As I said before, I recommend installing every non-distribution package via encap, including scripts you write. This will make it easy to handle multiple versions of programs, and allow you to rapidly "roll back" if something goes wrong.
In a ArchType I system, you just install the RPM or encap, and then wait a day for rsync to take care of things. In an ArchType II system like Illigal, I recommend putting the RPM in somewhere exported to all nodes of the cluster, like /usr/src/redhat/RPMS/i386/, and then running "allnodes rpm -Uvh /usr/src/redhat/RPMS/i386/rpmname.rpm". Technically you are reinstaling most of the same files over and over again, but you do need to update the rpmdb on each node, and you also want to make sure that files in /lib and /bin get updated too.
FIXME: TODO
To add a NFS root node, assuming that the main node is all prepaired already, your changes should be minimal, but tedious.
First, you need to give the machine a root directory to mount in /export/<IP address>. Just copying an exisiting directory will be fine. Just be sure to modify the etc/fstab and etc/sysconfig/network to have the proper entries for hostname and IP for the new node.
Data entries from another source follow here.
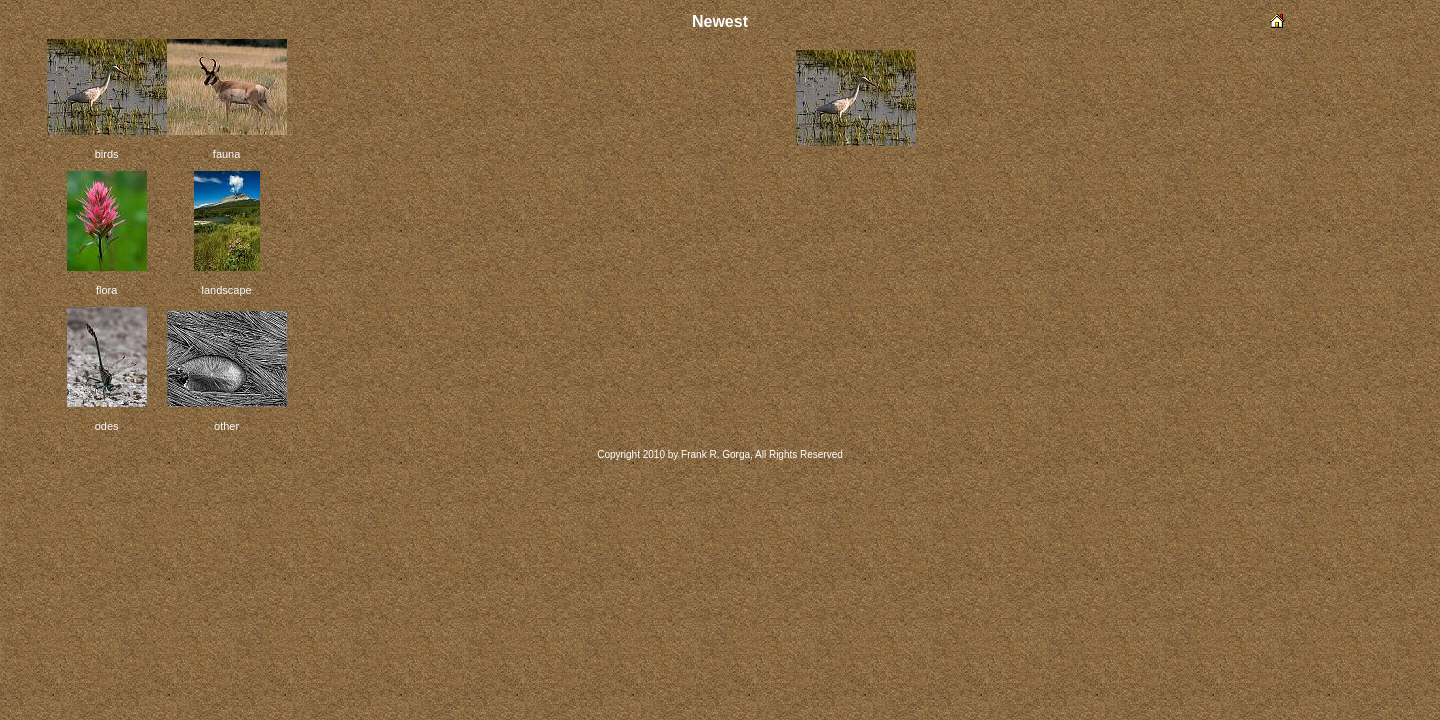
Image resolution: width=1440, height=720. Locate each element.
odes (107, 426)
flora (106, 290)
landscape (227, 290)
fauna (227, 154)
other (226, 426)
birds (107, 154)
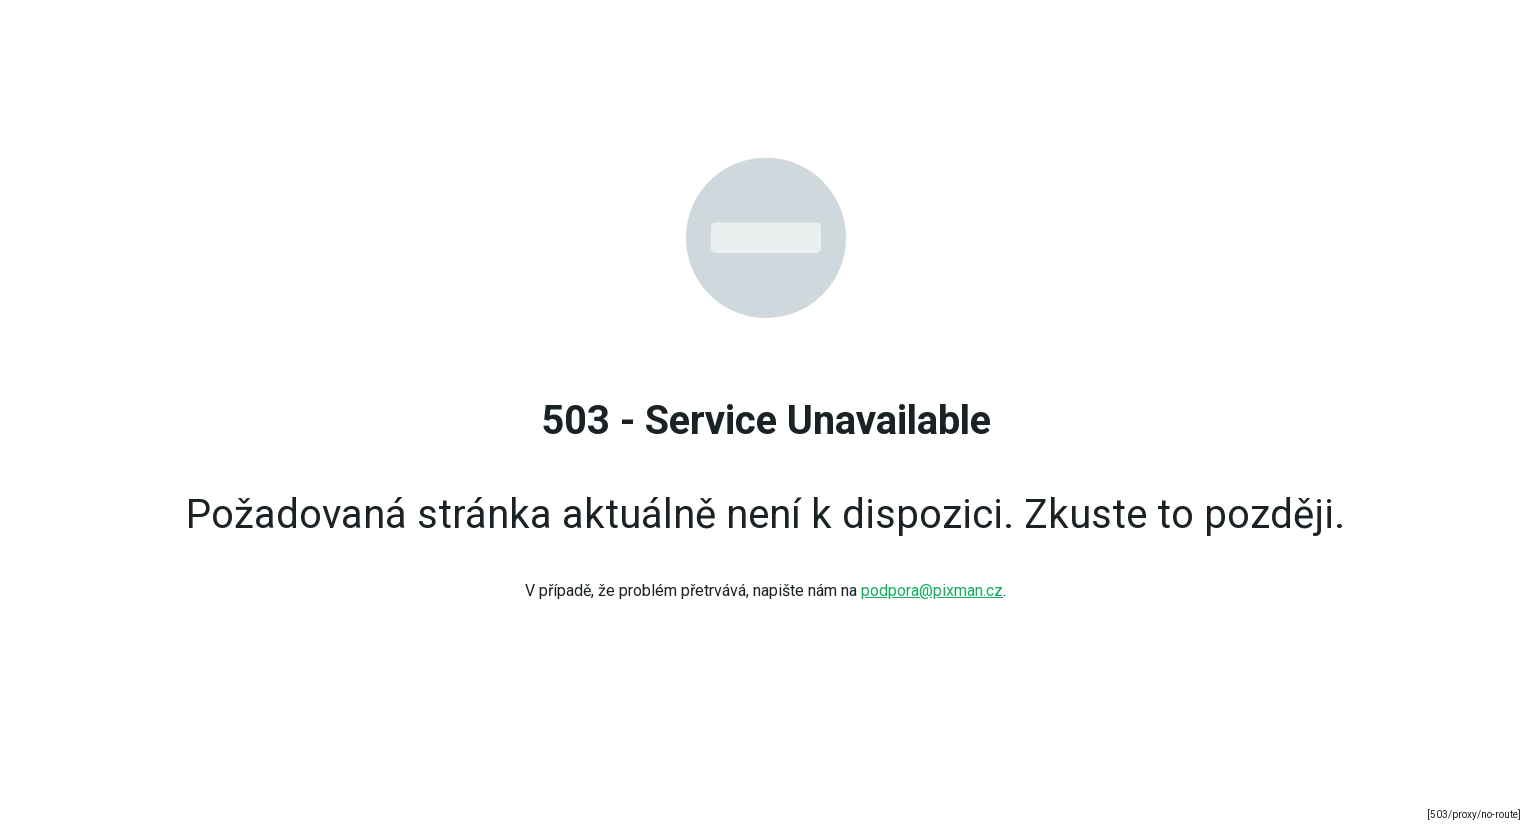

Be sure to add an entry to /etc/exports on the root node for this new directory.
Next, you need to determine it's ethernet hardware address and give it an IP address in dhcpd.conf (One way to determine the hardware address is to boot it first by uncommenting out that "range" section for the machine to get an IP dynamically, then booting it and running ifconfig).
Finally, you have to tell all the other machines about the node. This is the tedious part. You have to add the hostname of the new node to all shosts.equiv files on each export directory, as well as the main nodes /etc/shosts.equiv. You have to do the same for the etc/hosts files.
On the Illigal cluster, I found it handy to keep the kernel config files of the nodes in /usr/src/MachineType.kconfig. This makes upgrading the kernels easier, since you just copy the appropriate config file to .config, and run make oldconfig.
In addition, I also wrote a script called
allexports
which basically is a simple while loop that iterates on each of the NFS export
directories sets a vol variable to each of the export directories. So to do
something like copy in all the kernel modules to each directory, you would to
allexports cp -a /lib/modules/2.2.17 \$vol/lib/modules/. You have
to escape that $, or the shell will sub in $vol before the command runs. It
also comes in handy if you need to edit a file on each of the nodes, or even
launch another script (in which case you don't have to escape the $ from
inside the script). $i is exported as well, and is simply the number 2->15.